This year’s Etowah-Woodstock game goes beyond scope of neighborhood rivalry
by Chris Byess
cbyess@cherokeetribune.com
October 26, 2012 01:00 AM | 2908 views | 0 0 comments | 5 5 recommendations | email to a friend | print
In what many consider the county’s most intense football rivalry, Woodstock will host Towne Lake archrival Etowah tonight in a battle that’s not only for bragging rights, but for playoff seeding in Region 5AAAAAA.

With Woodstock (2-5, 2-2) and Etowah (4-3, 3-1) separated by less than 2 miles, the battle for supremacy in Towne Lake — a series the Eagles lead 7-5 — has always had a way of exciting the two schools like no other game on their schedules.

That dynamic is something Woodstock coach Brent Budde and his Etowah counterpart, Dave Svehla, are well aware of.

“There has definitely been a buzz around the school this week,” said Budde, a third-year head coach who has been part of the rivalry since he first came to Woodstock as an assistant for his father, Chuck, in 1998. “Everyone, from the students to the teachers to the administration, has had a bit more energy this week. I’m sure that students from both schools are excited, and that’s why this rivalry is so exciting.”

Though Svehla is only in his first year as Etowah’s coach, he said the importance of the rivalry has not been lost on him over the past week.

“I’ve had kids come up in class that don’t always go to the football games saying they are going to attend this one. Teachers and faculty members as well,” Svehla said. “The week before a rivalry game, things are a little different just because of all the extra stuff that comes with it. All of the stuff that comes with this game is what we have been telling our kids all week to not pay attention to. We want them to be focused.”

While Budde and Svehla both acknowledged the magnitude of winning tonight’s rivalry game, both coaches were more concerned with the fact that the winner of tonight’s contest will take a big step toward the state playoffs.

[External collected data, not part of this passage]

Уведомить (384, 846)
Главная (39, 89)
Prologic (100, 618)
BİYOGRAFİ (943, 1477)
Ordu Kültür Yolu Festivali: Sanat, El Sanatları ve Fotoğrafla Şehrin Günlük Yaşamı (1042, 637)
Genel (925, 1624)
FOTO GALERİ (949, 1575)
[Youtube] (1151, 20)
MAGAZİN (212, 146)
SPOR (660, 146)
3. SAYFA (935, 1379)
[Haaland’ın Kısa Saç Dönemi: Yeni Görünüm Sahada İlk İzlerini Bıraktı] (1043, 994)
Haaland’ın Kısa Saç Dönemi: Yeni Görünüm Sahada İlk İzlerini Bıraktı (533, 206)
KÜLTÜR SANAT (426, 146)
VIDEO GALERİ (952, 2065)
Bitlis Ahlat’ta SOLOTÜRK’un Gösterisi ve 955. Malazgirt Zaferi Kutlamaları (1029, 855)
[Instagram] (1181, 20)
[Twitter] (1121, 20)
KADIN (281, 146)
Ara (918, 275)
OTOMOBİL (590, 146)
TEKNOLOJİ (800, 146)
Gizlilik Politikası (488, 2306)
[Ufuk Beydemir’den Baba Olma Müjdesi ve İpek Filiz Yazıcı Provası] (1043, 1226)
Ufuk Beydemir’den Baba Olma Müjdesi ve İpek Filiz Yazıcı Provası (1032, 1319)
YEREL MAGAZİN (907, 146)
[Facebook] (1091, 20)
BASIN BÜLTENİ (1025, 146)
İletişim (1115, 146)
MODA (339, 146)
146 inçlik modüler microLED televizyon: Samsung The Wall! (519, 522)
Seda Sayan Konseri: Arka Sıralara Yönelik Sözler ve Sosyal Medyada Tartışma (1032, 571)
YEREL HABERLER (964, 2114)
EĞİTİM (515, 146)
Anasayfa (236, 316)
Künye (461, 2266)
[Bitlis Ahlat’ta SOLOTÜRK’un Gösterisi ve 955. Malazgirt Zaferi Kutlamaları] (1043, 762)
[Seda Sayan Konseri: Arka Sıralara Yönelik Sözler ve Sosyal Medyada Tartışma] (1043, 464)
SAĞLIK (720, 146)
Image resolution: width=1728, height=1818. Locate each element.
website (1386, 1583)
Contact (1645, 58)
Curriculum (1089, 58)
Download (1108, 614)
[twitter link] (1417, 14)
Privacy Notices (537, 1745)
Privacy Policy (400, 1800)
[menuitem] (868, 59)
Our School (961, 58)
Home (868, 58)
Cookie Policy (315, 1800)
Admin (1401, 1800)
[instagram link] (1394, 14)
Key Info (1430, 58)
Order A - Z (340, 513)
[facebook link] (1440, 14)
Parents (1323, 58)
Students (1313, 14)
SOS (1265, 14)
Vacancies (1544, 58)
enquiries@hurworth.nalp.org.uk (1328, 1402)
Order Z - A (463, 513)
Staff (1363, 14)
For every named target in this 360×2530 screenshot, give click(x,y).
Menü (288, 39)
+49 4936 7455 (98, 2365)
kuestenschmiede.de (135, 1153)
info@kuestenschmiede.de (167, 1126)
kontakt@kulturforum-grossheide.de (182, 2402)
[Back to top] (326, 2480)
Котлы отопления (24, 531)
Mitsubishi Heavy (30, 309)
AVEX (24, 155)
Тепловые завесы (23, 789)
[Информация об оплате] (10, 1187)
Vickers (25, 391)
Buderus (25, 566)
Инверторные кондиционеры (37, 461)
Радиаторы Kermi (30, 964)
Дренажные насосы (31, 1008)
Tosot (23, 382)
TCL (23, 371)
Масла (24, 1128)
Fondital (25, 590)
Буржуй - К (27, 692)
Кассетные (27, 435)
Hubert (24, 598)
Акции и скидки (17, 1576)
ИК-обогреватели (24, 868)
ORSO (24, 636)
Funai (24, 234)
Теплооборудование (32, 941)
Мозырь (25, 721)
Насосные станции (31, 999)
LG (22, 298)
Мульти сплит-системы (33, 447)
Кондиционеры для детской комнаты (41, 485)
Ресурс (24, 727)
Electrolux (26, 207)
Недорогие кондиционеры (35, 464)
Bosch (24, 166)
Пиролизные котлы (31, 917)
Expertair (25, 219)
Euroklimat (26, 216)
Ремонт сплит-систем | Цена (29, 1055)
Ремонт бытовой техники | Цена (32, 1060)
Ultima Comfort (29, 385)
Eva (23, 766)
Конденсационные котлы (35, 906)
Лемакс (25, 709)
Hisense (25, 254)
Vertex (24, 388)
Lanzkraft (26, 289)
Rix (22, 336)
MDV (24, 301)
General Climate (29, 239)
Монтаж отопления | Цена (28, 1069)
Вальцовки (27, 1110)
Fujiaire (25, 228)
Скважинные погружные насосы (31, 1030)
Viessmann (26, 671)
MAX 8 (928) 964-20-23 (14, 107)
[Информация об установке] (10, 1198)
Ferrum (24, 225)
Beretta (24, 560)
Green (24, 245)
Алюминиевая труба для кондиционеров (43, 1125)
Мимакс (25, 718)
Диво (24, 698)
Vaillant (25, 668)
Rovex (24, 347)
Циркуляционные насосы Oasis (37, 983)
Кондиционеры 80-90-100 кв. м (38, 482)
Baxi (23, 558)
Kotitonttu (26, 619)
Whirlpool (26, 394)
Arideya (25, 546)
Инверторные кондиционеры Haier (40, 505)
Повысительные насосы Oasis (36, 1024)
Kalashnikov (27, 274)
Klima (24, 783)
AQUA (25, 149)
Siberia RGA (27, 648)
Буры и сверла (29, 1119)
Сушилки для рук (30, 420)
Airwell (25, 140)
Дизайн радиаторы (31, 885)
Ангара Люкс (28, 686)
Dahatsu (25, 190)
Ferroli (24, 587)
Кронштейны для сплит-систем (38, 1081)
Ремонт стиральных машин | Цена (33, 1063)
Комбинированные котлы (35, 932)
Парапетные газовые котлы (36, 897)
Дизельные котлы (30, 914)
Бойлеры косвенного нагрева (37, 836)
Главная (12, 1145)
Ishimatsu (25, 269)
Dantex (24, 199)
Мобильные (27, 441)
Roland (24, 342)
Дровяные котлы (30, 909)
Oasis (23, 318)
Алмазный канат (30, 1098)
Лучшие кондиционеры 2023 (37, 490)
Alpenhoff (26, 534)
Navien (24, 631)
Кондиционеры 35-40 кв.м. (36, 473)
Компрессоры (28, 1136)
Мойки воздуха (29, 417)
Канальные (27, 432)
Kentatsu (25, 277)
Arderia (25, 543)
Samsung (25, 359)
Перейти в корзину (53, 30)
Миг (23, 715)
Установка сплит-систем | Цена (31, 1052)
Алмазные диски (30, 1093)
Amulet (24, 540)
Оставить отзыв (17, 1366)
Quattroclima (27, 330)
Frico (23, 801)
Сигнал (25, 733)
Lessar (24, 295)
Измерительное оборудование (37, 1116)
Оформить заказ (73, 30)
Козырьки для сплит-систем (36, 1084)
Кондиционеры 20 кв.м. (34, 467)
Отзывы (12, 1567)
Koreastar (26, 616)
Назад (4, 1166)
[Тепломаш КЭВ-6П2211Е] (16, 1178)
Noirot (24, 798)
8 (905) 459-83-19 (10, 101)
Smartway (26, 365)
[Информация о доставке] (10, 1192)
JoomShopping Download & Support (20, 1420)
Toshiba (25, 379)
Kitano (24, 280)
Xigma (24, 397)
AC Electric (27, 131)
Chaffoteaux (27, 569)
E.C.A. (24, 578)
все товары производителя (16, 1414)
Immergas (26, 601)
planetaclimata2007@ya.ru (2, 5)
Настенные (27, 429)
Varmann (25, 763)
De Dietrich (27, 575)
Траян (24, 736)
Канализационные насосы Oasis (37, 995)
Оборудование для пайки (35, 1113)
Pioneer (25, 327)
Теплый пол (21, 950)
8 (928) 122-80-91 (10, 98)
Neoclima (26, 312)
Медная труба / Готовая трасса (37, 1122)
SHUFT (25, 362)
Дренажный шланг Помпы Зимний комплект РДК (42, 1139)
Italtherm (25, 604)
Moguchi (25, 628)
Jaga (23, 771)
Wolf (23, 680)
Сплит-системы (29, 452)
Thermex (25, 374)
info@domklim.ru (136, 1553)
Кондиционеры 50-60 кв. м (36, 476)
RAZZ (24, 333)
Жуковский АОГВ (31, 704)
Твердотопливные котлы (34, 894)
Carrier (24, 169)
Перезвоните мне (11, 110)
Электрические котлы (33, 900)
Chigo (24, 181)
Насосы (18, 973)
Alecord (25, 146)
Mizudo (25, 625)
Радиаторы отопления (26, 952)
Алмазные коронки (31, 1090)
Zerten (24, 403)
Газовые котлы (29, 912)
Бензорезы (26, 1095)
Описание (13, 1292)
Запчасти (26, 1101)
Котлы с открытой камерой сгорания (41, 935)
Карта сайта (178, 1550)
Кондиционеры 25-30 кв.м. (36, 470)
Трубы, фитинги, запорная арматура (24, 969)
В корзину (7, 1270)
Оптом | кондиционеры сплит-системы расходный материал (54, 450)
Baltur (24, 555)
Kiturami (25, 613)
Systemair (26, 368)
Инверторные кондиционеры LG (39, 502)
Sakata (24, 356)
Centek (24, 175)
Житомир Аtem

“I’ve been telling our players all week. This is a game that we have to win because we want to be in the playoffs,” Budde said. “We have to get another team behind us in the region to get into the playoffs. That’s why (tonight’s) game is so important.”

A loss would drop Woodstock to 2-3 in region play and eliminate it from playoff contention.

For Etowah the game holds just as much importance as the next two weeks — which the Eagles must face undefeated Lassiter and last year’s Class AAAAA runner-up, Walton.

If Etowah loses to Woodstock tonight, it would have to beat either Lassiter or Walton to clinch a spot in the playoffs.

For Svehla, the key to defeating the Wolverines will be executing tackles on first contact, something he felt the Eagles failed to do last week in their 26-9 win over Cherokee.

“We tackled very poorly against Cherokee,” Svehla said. “We cannot repeat that, because, if we do, we are going to get beat. (Woodstock’s) offense has been improving, so we can’t afford to not tackle well against them.”

Meanwhile, Budde believes that, if Woodstock can slow the Eagles’ running game and force them to take to the air, then the Wolverines would have a good chance of winning.

“I think we have to make them one-dimensional,” Budde said of Etowah’s offense, which, for the last three weeks, has been led by third-string quarterback Robbie Knox. “We can’t let them run the ball down the field on us. We need to put the ball in their quarterback’s hands and make them throw. If we can do that, we will have them in a position that we feel more comfortable in.”

Though Budde still remembers the sting of the 45-0 loss Woodstock suffered at the hands of Etowah last year, dismissed the notion that Woodstock was out for revenge.

“Last year is last year,” Budde said. “If we win by 45 points, or just by one point, (tonight), it would be a great feeling.”